My legal right to appeal has been denied by the CC and all I get is an aplopgy! What are my options?


----------



## One (17 Jan 2012)

Do you mean "My CC Planning dept failed to notify me of their decision to grant Planning Permission" or "My CC Planning dept failed to notify me of their decision not to grant Planning Permission"? I am guessing it is the latter.

I know this is probably not very helpful advice but I would meet with the engineer in charge and look at the reasons for the decision not to grant you permission, see if you can make acceptable alterations, and then re-apply to the County Council for planning permission again.


----------



## ajapale (17 Jan 2012)

Hi AliceC and welcome to AAM!

Ive expanded your title somewhat to more accurately reflect your question. Let me know if the new title is ok.

Is the planning authority obliged to inform objectors of their decisions?

aj


----------



## Leo (17 Jan 2012)

One said:


> Do you mean "My CC Planning dept failed to notify me of their decision to grant Planning Permission" or "My CC Planning dept failed to notify me of their decision not to grant Planning Permission"? I am guessing it is the latter.


 
From the first sentence, it's the former.


----------



## threebedsemi (17 Jan 2012)

A Planning Authority has a statutory obligation to inform anyone who submitted a valid observation on a planning application of their decision, whether that is to grant or refuse permission.

If you still have your receipt for the observation (its not called an 'objection' at this stage) you should take legal advice on the matter, as you may have a case to request leave to appeal.

www.studioplustwo.com


----------



## ajapale (17 Jan 2012)

ajapale said:


> Is the planning authority obliged to inform objectors of their decisions? aj



It seems they are. From environ.ie http://www.environ.ie/en/Publications/DevelopmentandHousing/Planning/FileDownLoad,1584,en.pdf



> 9. Will I be informed of the decision?
> Yes. Anyone who has made written comments on a planning
> application, and paid the prescribed fee, must be informed by
> the planning authority of their decision within 3 days of making
> it.



Have you considered the Ombudsman?


----------



## Alicec (17 Jan 2012)

*Clarification*

Thanks for replys so far - keep them coming.
Just to clarify - The CC failed to notify me that they HAD granted permossion. There is a legal obligation to notify me of there decision.

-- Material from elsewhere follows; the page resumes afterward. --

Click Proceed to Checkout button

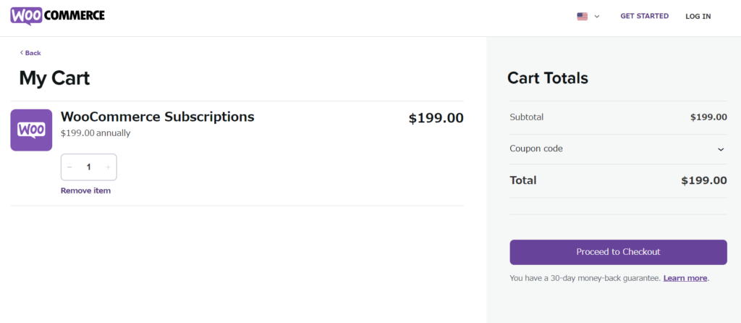(618, 252)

They failed to do this and in doing so prevented me from applealing to Bord Pleana as time limit for appeals had  passed.
Can I sue and on what grounds?


----------



## Alicec (17 Jan 2012)

Moderator,
Please put back in legal section


----------



## lowCO2design (17 Jan 2012)

OP was your observation/objection considered valid by the CC?


----------



## Alicec (17 Jan 2012)

It was a valid observation and I have the acklowledgement/receirt from CC


----------



## ajapale (17 Jan 2012)

Alicec said:


> Moderator,
> Please put back in legal section


No, this is where planning issues (and related legal issues) are discussed on AAM.


----------



## threebedsemi (17 Jan 2012)

Just to clarify a point, you say that the Planning Authority did not advise you that they had GRANTED planning permission.
They are actually oblidged to notify you as soon as they have issued their DECISION to grant permission (i.e. four weeks before they issue the Grant). The four week period is the period for lodging appeals with An Bord Pleanala, i.e. prior to the final Grant of Permission.

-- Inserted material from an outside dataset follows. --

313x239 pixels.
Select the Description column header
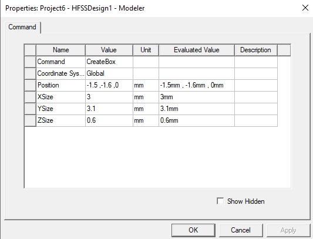(256, 50)
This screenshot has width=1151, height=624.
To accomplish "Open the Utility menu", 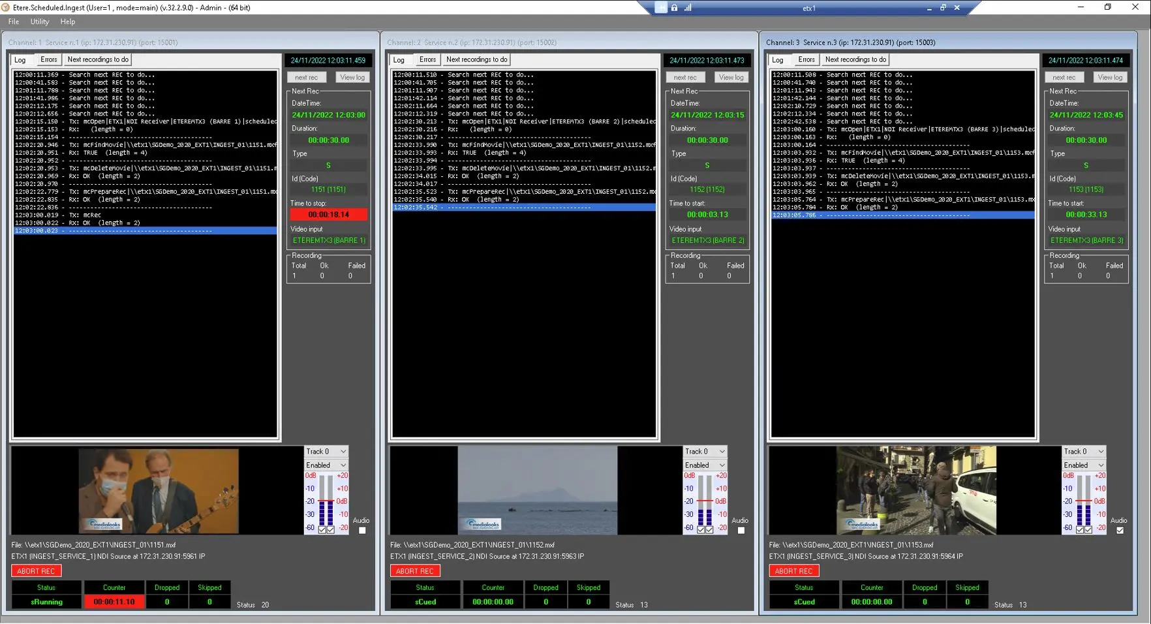I will pyautogui.click(x=40, y=22).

If you have a valid receipt for your observation, you may have grounds to apply for leave to appeal, but you will need specific professional planning advice on this.

www.studioplustwo.com


----------



## lowCO2design (18 Jan 2012)

have to agree with threebedsemi - you would be best to consult a chartered planning consultant before involving your solicitor.


----------



## csirl (20 Jan 2012)

Is is possible to give some brief details of the type of observation made? Some people on this forum may be able to say if it is valid or not. Often CoCos get a letters in response to planning cases which have no basis/relevent in planning law or to the process.


----------



## mal_1 (20 Jan 2012)

threebedsemi said:


> Just to clarify a point, you say that the Planning Authority did not advise you that they had GRANTED planning permission.
> They are actually oblidged to notify you as soon as they have issued their DECISION to grant permission (i.e. four weeks before they issue the Grant). The four week period is the period for lodging appeals with An Bord Pleanala, i.e. prior to the final Grant of Permission.
> 
> If you have a valid receipt for your observation, you may have grounds to apply for leave to appeal, but you will need specific professional planning advice on this.



Hi I'm new posting here and have been using AMM for years as resoucre; so just to add my couple cents to the thread. 

While not exactly similar a precedence for applying for leave to appeal if you have not been properly notified; would have been set by An Taisce seeking it after the original application for a conference centre in west Dublin was granted  without sufficient notification.


----------